Book Review: The Darkest Part of the Forest


Children can have a cruel, absolute sense of justice. Children can kill a monster and feel quite proud of themselves. A girl can look at her brother and believe they’re destined to be a knight and a bard who battle evil. She can believe she’s found the thing she’s been made for.

Hazel lives with her brother, Ben, in the strange town of Fairfold where humans and fae exist side by side. The faeries’ seemingly harmless magic attracts tourists, but Hazel knows how dangerous they can be, and she knows how to stop them. Or she did, once.

At the center of it all, there is a glass coffin in the woods. It rests right on the ground and in it sleeps a boy with horns on his head and ears as pointed as knives. Hazel and Ben were both in love with him as children.
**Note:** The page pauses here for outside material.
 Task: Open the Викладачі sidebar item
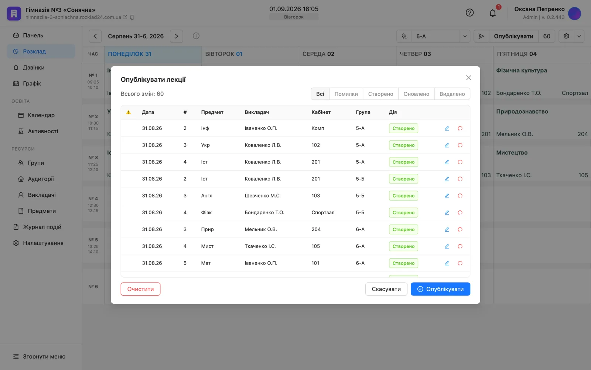42,195
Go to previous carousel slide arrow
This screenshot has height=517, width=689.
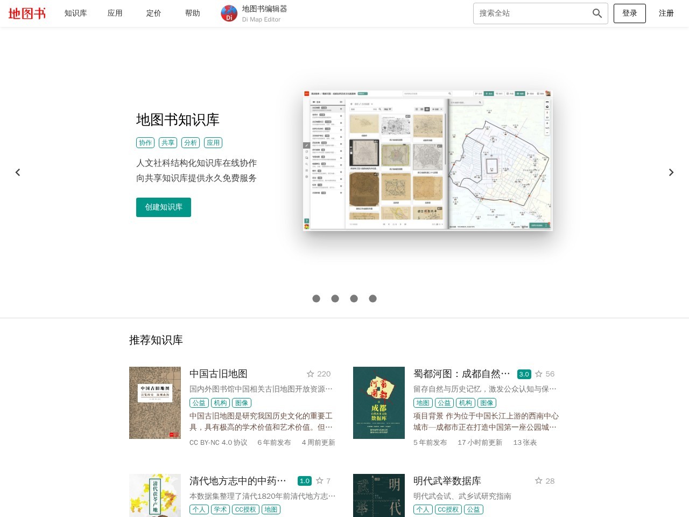18,172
The boy has slept there for generations, never waking.

Until one day, he does…

First line of the book: “Down a path worn into the woods, past a stream and a hollowed-out log full of pill bugs and termites, was a glass coffin.”

Title: The Darkest Part of the Forest
Author: Holly Black
My edition: Published 2015 by Little, Brown Books for Young Readers, with 336 pages
Age: Middle grade +
Genres: Fantasy, Young Adult, Romance and Paranormal

First of all, because of the cover. It’s just a beautiful cover, and I’d never really heard about Holly Black, but after reading about her I kind of liked her. So I bought the book and read in on my holiday in Crete, Greece.
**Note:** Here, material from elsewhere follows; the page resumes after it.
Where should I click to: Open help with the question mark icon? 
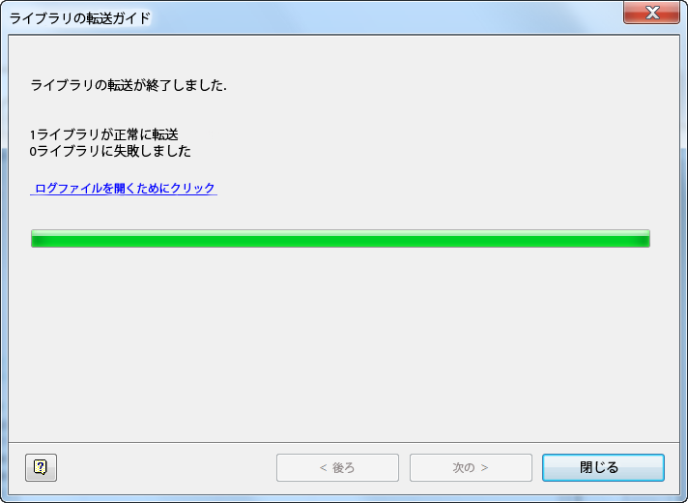point(41,467)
I like the plot. I like how Hazel lives in a town where they know about the fairies in the woods, and how Hazel used to think that she was a knight. I also love the fact that Holly Black puts this glass coffin in the middle of the woods, making it the center-piece of this story.  

I really enjoyed her writing. She has this amazing quality where she gives you just enough information for you to make it all up in your head, but she also withdraws a little so that you actually have the room to dream about the place.
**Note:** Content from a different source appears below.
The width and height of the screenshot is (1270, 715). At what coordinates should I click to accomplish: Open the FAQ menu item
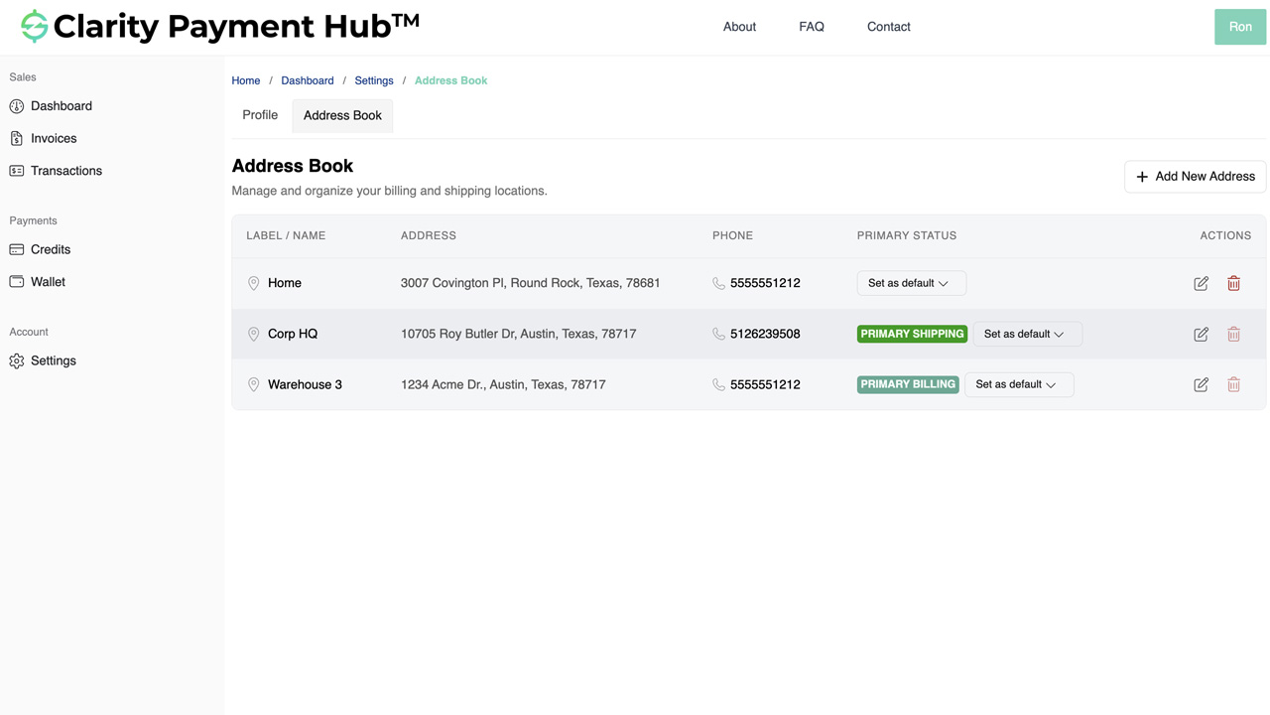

I like Hazel, she’s strong and independent, and she knows when to take action. I also like the fact that she’s different. I like different characters, characters that you remember, characters that had those qualities that made them real to you, and Hazel was one of those characters. Ben, her brother on the other hand, was kind of unnecessary in a way, but also likable. And the Horned Boy was just really weird, but he was also likable. I also like the diversity, Ben is gay, Jack, Ben’s best friend, is black.

I really liked the ending. Or at least the epilogue. It kind of ends the book the way I wanted it to end. Mostly it’s because Holly Black decides to make it a happy ending, but with a darker twist. I like that, and I like that you can kind of go from there in your own head. Were they happy? Did they live happily ever after?  

I really liked it. As I mentioned I was on a summer holiday in Greece while reading this one, and I actually withdrew to my room because I couldn’t squint long enough to read it from cover to cover. In other words, I couldn’t put it down. It’s really worth the read.

I LOVE the cover. It’s amazing and so different. It has all these different colors and things to it, making it just stunning. I love it when covers are a little “different”.

Favorite quote: “Once, there was a girl who vowed she would save everyone in the world, but forgot herself.”